…Это не газеллы и не четверостишия, а тысячи и тысячи строк поэзии величавой и гордой, и Липскеров припал к этому источнику. Но кто, кроме близких, знал, что этот трудолюбивый поэт слепнет, что все больше и больше пишет на ощупь, а вскоре он и совсем ослеп…Слепота закрыла для Липскерова видимый мир, но она не могла закрыть мир поэтический. Остался слух, осталась рука, набрасывавшая строку за строкой, наконец, можно было диктовать, и эта глухая жизнь поэта звучала, эта слепая жизнь поэта обрела зоркость, и огромный перевод поэмы Низами, более двадцати тысяч стихов, выполнен слепым русским поэтом, на слух, на память, с упорством, победившим все препятствия»
ЛИТВИН Савелий Константинович
«Он писал произведения преимущественно из „еврейского быта“ и малевал их совершенно так, как богомазы малюют чертей. В этом, собственно, и заключалась пикантность его творчества. Это был человек лет сорока с хвостиком, мелкой, сутулой фигуры, с недобрыми глазами и той надменной еврейской улыбкой, о которой упоминает как-то Достоевский и которая, точно, часто встречается у представителей этой расы. Он говорил с отчаянным гортанным еврейским акцентом, смешно жестикулировал, подпрыгивал и задыхался от злобы и негодования… Пьесу он, с помощью Виктора Крылова, переделал из повести своей „Сыны Израиля“, напечатанной в „Русск[ом] Вестнике“, и первоначально она так и называлась. Но даже тогдашняя цензура нашла, что это уже слишком, и что если какая-то группа евреев творит всякие гнусности и злодеяния, то это не потому, что они „Сыны Израиля“, а потому, что они занимаются малопочетным промыслом контрабандистов. О, как негодовал Эфрон на отношение цензуры! Ибо именно еврейство подлежало обличению; ибо тут, в ветхозаветных больших книгах с медными застежками, заключался дух зла; ибо весь Израиль есть сплошная контрабанда, и все сыны Израиля суть сплошные контрабандисты, несущие в мир, тайком, украдкой, воровским манером, соблазнительный плод, разлагающий веру, ниспровергающий троны и подготавливающий пришествие Антихриста. Этот виленский еврей, с наружностью и акцентом фактора, писавший обличение своего народа, высоко ценился в охранительно-реакционных литературных кругах. Ведь это был, так сказать, „спец“ своего дела. Если бы можно было, его сделали бы архимандритом.

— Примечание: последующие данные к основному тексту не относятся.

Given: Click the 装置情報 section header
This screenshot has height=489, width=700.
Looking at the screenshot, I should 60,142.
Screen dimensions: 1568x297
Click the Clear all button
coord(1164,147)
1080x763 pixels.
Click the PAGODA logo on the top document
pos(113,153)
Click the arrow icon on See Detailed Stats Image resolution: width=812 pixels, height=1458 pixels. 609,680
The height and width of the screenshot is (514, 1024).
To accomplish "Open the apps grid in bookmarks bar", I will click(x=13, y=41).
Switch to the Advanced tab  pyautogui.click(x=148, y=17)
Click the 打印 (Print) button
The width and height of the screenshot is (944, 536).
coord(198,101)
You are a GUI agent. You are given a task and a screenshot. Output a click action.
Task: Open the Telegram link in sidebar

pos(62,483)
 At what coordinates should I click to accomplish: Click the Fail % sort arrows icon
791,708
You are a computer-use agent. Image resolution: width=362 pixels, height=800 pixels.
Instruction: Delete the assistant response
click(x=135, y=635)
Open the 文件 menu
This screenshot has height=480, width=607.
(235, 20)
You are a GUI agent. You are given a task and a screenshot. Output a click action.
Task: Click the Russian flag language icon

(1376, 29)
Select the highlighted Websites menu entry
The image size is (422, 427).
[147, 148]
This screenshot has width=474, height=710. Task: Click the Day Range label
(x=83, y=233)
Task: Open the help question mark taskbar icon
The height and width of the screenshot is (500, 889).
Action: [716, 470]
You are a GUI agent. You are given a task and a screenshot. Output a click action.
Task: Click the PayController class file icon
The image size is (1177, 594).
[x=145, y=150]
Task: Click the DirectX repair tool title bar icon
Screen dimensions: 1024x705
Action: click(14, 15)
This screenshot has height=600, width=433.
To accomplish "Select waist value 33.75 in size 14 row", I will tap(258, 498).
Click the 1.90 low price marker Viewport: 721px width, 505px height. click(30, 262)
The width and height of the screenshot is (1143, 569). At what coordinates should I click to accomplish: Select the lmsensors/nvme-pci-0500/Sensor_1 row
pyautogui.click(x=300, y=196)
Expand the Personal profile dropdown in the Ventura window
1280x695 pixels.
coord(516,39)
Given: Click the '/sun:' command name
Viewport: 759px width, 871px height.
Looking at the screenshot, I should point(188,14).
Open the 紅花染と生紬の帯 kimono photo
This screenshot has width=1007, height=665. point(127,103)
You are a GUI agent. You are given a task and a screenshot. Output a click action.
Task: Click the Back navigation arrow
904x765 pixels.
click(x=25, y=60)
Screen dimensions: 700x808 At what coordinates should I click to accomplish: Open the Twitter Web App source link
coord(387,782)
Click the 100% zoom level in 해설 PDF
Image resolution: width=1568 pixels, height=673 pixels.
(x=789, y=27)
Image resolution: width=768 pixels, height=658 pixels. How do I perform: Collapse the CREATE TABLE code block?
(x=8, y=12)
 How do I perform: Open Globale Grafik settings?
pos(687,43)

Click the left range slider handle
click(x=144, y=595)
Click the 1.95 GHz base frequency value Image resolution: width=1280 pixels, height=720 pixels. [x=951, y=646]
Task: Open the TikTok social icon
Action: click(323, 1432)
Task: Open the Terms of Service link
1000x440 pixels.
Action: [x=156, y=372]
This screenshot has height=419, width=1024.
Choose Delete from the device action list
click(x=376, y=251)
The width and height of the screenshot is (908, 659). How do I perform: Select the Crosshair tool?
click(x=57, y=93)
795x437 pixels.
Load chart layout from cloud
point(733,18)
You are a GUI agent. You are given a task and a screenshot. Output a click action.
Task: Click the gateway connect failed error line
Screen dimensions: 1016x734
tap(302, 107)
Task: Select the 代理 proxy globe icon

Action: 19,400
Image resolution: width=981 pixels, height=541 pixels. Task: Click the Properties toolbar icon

…Репетиции шли ускоренным темпом, и автор неукоснительно на них присутствовал, делал актерам и режиссеру соответствующие указания, показывал еврейскую напевность и уморительно колотил себя кулаком в грудь, изображая молящихся сородичей. Однажды он принес на репетицию два больших фотографических портрета в ореховых рамах. На них были изображены благообразные евреи в ермолках, с длинными бородами и грустными глазами.
– Это вы повесите в первом акте, – сказал он режиссеру.
И, указывая пальцем, прибавил:
– Вот это мой папенька, а это – мой дедушка. Он был известный раввин.
Фамильные портреты Эфрона так и висели на стене театрального павильона, изображавшего дом злодеев, контрабандистов, ненавистников Благого и Святого Духа.
Настал день первого представления. Ни для кого не составляло секрета, что готовится враждебная демонстрация…Разумеется, и в самом театре, и во дворе театра дежурили усиленные наряды полиции.